God provided for me. a wave of thoughts flooded my head. i thought of joseph~ returning all of his brothers money back with them in their bags of grain, of the children of israel picking up mana every day, i thought of the parable of the lost coin~how precious it was to her. He cared about me. my little~ He made much of. He gave me my daily bread.

He ASTOUNDS us with his goodness... and then! ...and then, how quickly we forget..

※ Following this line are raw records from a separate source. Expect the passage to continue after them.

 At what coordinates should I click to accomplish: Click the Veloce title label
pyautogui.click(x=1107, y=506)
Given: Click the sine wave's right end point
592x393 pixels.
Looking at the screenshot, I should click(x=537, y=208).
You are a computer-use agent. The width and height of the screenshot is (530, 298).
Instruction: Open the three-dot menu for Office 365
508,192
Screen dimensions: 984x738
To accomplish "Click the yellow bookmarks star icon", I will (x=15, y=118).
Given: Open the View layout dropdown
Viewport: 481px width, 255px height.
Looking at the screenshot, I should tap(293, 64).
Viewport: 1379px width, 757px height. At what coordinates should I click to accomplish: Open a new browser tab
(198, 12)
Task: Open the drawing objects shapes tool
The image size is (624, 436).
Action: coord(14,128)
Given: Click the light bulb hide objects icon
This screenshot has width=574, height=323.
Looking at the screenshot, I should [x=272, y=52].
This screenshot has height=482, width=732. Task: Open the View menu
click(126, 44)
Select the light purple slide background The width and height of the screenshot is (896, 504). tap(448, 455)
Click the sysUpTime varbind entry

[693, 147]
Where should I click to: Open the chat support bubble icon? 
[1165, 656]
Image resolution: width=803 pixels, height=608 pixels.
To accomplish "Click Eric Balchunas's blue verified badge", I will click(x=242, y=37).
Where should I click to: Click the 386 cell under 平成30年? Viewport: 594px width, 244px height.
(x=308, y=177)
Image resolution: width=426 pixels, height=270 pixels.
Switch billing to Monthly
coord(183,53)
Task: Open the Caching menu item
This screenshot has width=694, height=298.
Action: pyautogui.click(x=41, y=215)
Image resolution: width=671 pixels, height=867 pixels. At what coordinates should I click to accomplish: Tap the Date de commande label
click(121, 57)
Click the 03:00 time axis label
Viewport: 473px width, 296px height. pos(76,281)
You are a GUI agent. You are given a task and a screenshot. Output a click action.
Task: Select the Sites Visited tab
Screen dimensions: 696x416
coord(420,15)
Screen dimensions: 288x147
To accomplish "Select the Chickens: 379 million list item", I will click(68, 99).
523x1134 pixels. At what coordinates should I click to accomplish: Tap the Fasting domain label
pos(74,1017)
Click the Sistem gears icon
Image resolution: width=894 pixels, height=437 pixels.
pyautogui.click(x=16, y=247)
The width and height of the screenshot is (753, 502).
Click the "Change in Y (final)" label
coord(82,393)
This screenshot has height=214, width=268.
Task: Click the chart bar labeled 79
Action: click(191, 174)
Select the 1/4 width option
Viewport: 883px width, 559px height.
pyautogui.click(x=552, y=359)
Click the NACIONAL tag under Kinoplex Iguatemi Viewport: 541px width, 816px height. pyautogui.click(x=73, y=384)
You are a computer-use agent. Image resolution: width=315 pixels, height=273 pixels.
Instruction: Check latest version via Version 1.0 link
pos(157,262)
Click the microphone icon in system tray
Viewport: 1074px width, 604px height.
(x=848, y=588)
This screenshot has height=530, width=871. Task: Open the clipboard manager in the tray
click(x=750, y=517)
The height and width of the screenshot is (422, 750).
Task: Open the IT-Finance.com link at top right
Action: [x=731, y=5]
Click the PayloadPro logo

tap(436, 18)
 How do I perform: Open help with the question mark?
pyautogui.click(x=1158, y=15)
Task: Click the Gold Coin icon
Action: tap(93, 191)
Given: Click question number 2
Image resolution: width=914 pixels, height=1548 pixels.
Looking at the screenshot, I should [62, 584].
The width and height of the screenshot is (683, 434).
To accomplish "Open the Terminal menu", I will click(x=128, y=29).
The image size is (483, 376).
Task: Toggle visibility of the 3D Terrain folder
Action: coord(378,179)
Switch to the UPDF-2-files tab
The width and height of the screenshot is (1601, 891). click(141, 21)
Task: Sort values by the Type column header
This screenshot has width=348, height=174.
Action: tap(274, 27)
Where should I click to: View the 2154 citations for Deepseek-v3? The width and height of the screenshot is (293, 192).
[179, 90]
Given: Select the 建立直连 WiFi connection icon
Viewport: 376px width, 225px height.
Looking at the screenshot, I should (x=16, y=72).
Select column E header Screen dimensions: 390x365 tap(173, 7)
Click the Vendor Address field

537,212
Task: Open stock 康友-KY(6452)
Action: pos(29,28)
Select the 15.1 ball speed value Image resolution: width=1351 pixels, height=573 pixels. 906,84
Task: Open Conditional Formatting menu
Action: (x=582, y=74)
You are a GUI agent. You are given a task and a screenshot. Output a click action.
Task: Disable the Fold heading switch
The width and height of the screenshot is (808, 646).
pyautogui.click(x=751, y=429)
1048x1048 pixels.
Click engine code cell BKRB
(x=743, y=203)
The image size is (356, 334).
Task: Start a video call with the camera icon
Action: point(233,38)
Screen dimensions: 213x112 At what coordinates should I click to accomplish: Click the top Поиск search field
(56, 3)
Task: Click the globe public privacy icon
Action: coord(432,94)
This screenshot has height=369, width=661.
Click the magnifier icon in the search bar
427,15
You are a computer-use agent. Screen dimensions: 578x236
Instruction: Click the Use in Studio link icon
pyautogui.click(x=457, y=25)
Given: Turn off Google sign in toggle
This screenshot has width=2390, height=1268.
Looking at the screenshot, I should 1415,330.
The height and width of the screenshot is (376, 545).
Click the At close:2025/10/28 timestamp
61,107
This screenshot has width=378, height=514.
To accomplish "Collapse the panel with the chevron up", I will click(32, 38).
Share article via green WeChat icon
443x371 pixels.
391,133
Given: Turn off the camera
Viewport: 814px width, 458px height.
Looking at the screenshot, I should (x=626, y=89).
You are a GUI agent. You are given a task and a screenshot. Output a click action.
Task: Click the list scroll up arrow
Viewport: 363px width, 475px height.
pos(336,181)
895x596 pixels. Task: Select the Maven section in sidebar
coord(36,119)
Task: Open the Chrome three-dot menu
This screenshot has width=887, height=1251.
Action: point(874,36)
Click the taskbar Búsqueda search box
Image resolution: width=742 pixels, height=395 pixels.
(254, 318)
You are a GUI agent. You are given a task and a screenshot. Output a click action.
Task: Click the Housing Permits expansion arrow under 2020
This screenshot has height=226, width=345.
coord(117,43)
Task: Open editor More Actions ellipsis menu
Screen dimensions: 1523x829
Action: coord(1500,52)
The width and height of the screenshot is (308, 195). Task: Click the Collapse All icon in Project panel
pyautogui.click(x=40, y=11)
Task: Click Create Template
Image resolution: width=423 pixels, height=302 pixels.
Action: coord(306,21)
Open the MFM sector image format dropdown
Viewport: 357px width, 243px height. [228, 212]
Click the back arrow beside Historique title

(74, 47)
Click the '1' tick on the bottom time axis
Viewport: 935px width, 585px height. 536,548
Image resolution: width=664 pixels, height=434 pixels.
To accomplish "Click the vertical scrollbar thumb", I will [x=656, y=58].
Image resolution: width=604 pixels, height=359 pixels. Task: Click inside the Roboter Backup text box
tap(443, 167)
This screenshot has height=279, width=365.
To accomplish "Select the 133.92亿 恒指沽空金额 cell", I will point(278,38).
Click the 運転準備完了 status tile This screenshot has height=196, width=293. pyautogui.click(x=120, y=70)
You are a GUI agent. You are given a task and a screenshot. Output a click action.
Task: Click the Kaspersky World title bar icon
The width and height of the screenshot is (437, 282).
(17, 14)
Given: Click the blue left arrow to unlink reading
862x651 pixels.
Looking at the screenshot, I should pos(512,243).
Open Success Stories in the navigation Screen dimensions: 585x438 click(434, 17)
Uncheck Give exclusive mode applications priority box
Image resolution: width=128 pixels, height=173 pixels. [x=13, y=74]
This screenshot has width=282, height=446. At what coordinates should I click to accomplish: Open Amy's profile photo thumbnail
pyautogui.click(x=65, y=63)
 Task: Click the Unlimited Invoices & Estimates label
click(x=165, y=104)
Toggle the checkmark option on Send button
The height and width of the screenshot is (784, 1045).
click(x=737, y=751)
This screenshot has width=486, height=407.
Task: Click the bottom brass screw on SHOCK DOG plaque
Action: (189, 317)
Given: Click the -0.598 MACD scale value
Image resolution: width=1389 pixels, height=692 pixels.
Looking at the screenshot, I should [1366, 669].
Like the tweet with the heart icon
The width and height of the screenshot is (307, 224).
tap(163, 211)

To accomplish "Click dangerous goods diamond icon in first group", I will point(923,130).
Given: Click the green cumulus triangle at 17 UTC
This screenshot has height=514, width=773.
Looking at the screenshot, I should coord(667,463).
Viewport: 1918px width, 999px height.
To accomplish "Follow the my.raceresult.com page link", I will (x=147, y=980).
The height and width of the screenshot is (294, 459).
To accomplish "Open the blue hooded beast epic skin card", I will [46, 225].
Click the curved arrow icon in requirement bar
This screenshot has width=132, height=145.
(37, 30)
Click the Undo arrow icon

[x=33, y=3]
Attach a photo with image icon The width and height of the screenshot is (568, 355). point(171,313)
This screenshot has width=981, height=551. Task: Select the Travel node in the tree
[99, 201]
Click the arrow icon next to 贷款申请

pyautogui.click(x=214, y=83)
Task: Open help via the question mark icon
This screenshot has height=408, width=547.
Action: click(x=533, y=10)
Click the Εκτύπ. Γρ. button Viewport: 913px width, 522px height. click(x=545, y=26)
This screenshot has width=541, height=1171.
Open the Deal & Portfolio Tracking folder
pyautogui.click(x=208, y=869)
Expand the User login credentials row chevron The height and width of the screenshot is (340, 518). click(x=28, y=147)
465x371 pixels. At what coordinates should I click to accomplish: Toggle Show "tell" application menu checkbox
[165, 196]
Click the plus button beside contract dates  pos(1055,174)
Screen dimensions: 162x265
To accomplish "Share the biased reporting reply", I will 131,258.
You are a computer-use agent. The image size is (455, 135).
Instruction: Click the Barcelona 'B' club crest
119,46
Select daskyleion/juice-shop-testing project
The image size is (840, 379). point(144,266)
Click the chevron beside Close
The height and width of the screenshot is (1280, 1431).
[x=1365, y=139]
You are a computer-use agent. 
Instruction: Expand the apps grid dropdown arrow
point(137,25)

my memory apparently wasn't functioning well, at all. the next day, {today} i am drawn to vendo-land again. i think i'm thinking i'm going to "rub the bottle again and the genie will come out"...so to speak, create the same stimuli and get the desired response. {in case you're not getting it, let me spell that out for you: g r e e d.} something catches my eye, first machine on the left. a lemon vitamin water was stuck inside sideways up against the glass, apparently a machine error. i banged on the glass, it budged enough to fall leaning on a blue propel/gatorade or something. here's my chance another free thing! i shake the door, no luck, and then put in my money and hit C08 ~ the blue propel, thinking that will push the lemon vitamin water down as well, thus getting two drinks with my money! no such magic... no propel, no lemon vitamin water, no refund. arrg. this is annoying. it ate MY MONEY! i was mad. where's the customer service number for this stupid machine. i kinda tapped my foot even and sighed loud. urg. and my money too!, my money... do you know how poor i am, i could have used that!? i turned the phrase over in my head.... no, something wasn't sounding right... oh. oh yeah...my money?... wasn't this the same money that God gave me yesterday? the same quarters? i mentally slap myself. i'm so stupid. so ungrateful. why do i worry? its up to God anyway.

i just felt. i don't know, overwhelming [[trust]]. right then.

and not just about the providing me vending machine items, just in regards to a lot on my mind.... i turn around to leave. a man with olive green coveralls comes around corner. "hey, your machine got stuck? here, have some change."

...no joke. wow.................... God.